The appellants had access to the car only after the railway company had placed it for delivery and unloading on the track by the mill. The appellants timely inspected the car after delivery was made by the railway company on the mill track, and, finding the cottonseed not in good sound condition, they promptly notified the appellees of rejection of the shipment because of the condition of the cottonseed. The seed was afterwards sold in *638 order to lessen the damages. It is difficult to say that the mere fact that the appellants paid the draft and secured the bill of lading for delivery to the railroad company while the car was yet in the railroad yards at Houston would constitute a delivery and acceptance of the shipment. It would have been necessary that appellants should have done this with the intention of accepting the shipment. Acceptance implies the actual taking with the intention of retaining. And the circumstances point to the one conclusion that appellants did not intend to take and retain the shipment while the car was in the general yards of the railroad company. The bill of lading was delivered to the railroad agent, and receipt taken in lieu thereof temporarily, solely for the purpose and object of furthering, under methods and practices of the railroad companies, the placing of the car on the industrial tracks, in virtue of, and not independent of, the contract with the appellees. It was contemplated that the practice of the railroad company should be followed in respect to switching and placing carload shipments on a track for ultimate delivery and unloading, the delivery of the cottonseed not being complete, as pertains to appellees' contractual duty, when the car reached the general yards of the railroad company.

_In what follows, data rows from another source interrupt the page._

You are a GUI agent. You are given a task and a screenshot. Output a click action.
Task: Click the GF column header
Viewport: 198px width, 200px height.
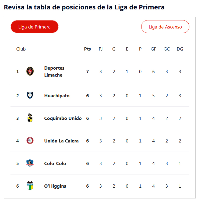point(153,49)
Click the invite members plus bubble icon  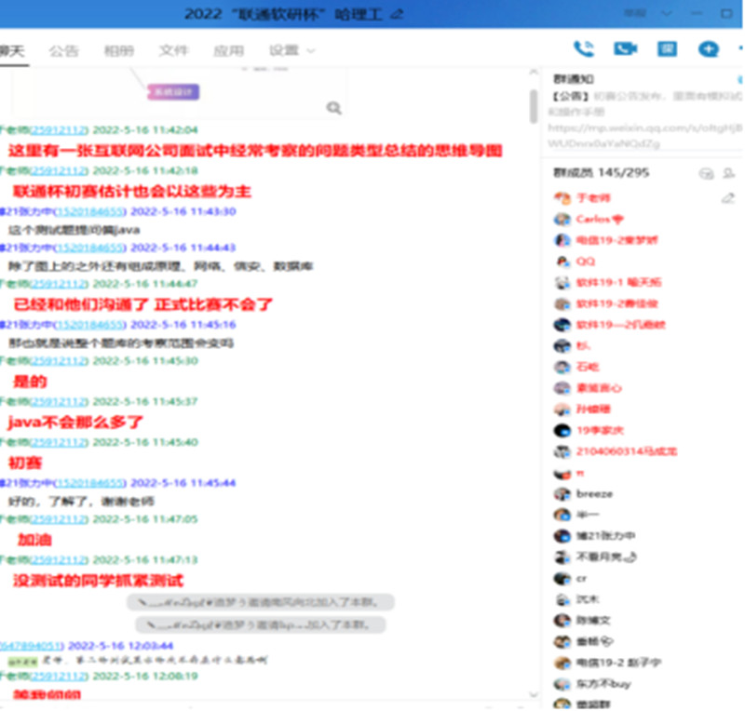(708, 49)
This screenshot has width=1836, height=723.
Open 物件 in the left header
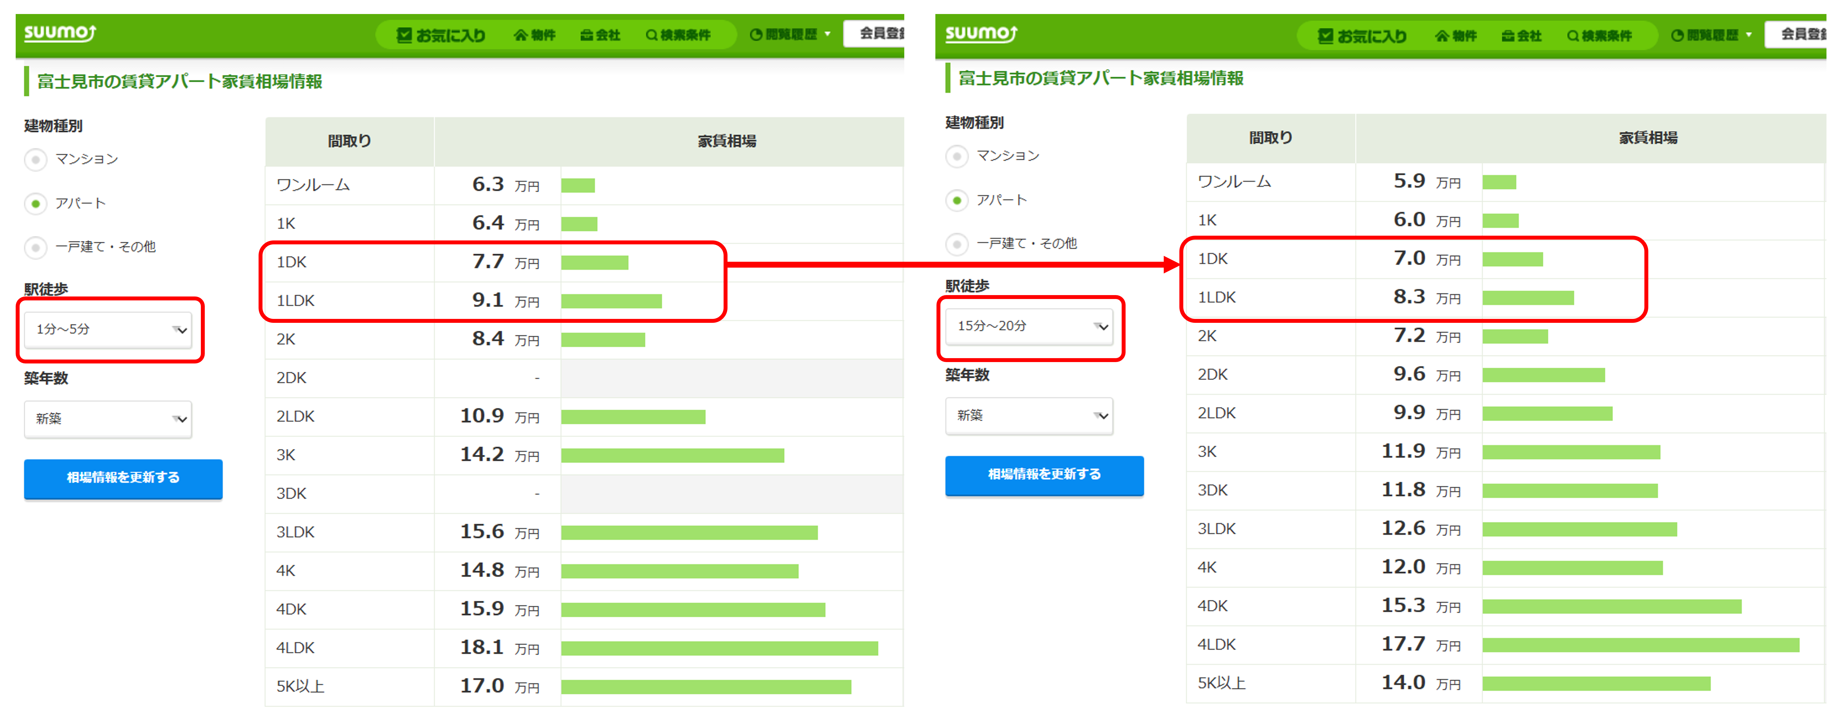point(535,35)
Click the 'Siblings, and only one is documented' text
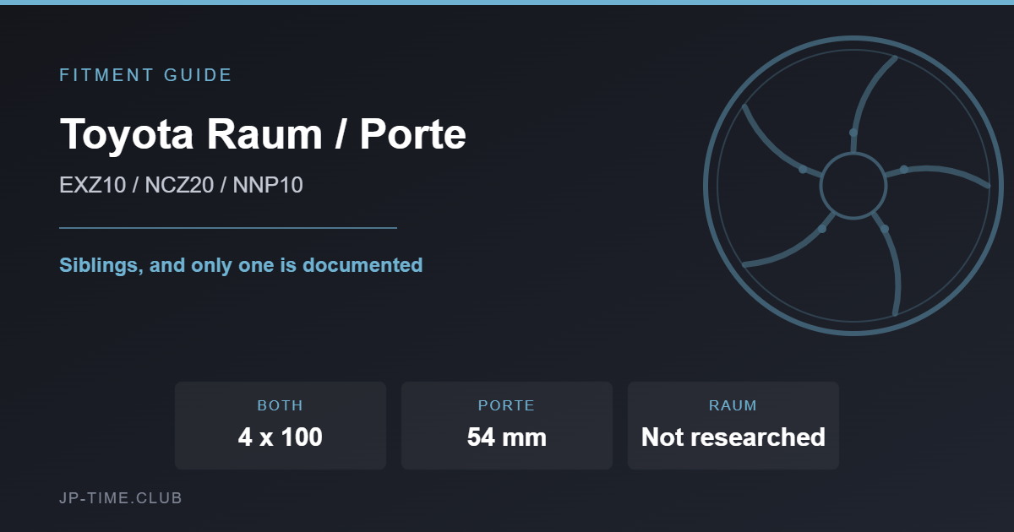Image resolution: width=1014 pixels, height=532 pixels. pos(241,265)
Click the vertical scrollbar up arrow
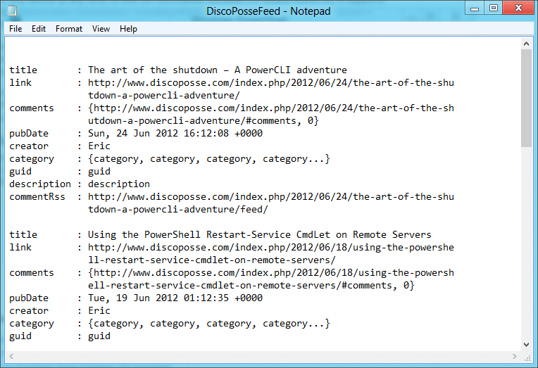 (x=526, y=43)
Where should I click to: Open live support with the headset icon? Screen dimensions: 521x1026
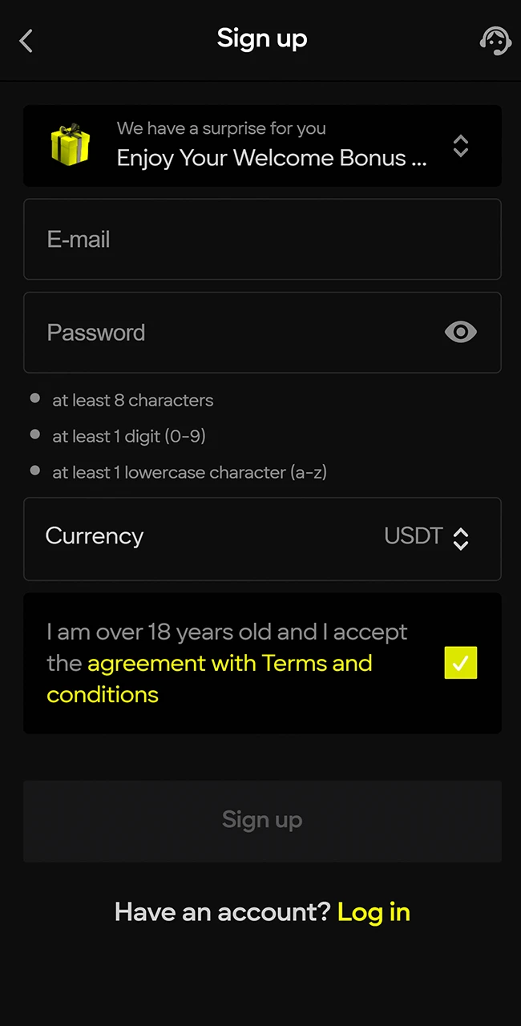click(x=495, y=40)
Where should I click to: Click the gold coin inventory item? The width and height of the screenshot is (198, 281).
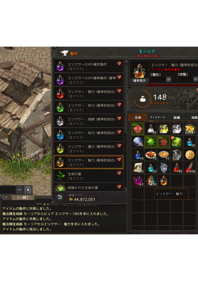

It is true, ordinarily, that the transmission and delivery of the bill of lading passed the property in the shipment to the buyer. The buyer can sell the shipment, pledge or hypothecate it, or divert the routing elsewhere. In such case the buyer would have put it out of his power to comply with the agreement with the seller. Even so, none of those acts appear in this case as evidencing intention of absolute acceptance in the general yards of the railroad company. And always, as between the buyer and the seller, in the absence of change or modification of place and manner of delivery, the title and risk remain in the seller until the shipment is delivered in accordance with the terms of the contract, the intention of the parties so appearing. It is of legal significance that the quality of the cottonseed, "sound and dry," at the special point of delivery was, under the contract, a condition precedent to the transfer of the property in the shipment. Unless the cottonseed was in a state in which it ought to be accepted, although the appellants had taken and retained the bill of lading, the performance of the agreement failed, and appellants could refuse to receive the shipment, as done, and sue for the price advanced, as in the nature of money had and retained.

There is no evidence from which the court would be at liberty to find a waiver. It may be that the appellants could have maintained a suit against the railway company had they so elected to do. Robinson Martin v. Railway Co., 146 S.W. 537, 105 Tex. 185. But the appellants could elect, as they did do, to sue appellees only for the resulting damages in virtue of the contract. The Robinson Martin Case, supra, is not opposed to such course. No particular case in point has been cited to us. The general principles applicable to the facts are well understood. It is incumbent upon us to render the judgment that should have been rendered in accordance with the verdict of the jury. Accordingly the judgment is reversed, and judgment is here entered on the findings of the jury and the undisputed evidence of value in favor of appellants for $550, with legal interest from September 18, 1923. Costs of appeal are taxed against appellees.

We think the venue was in Harris county as determined by the trial court, and appellees' assignment of error in that respect is overruled.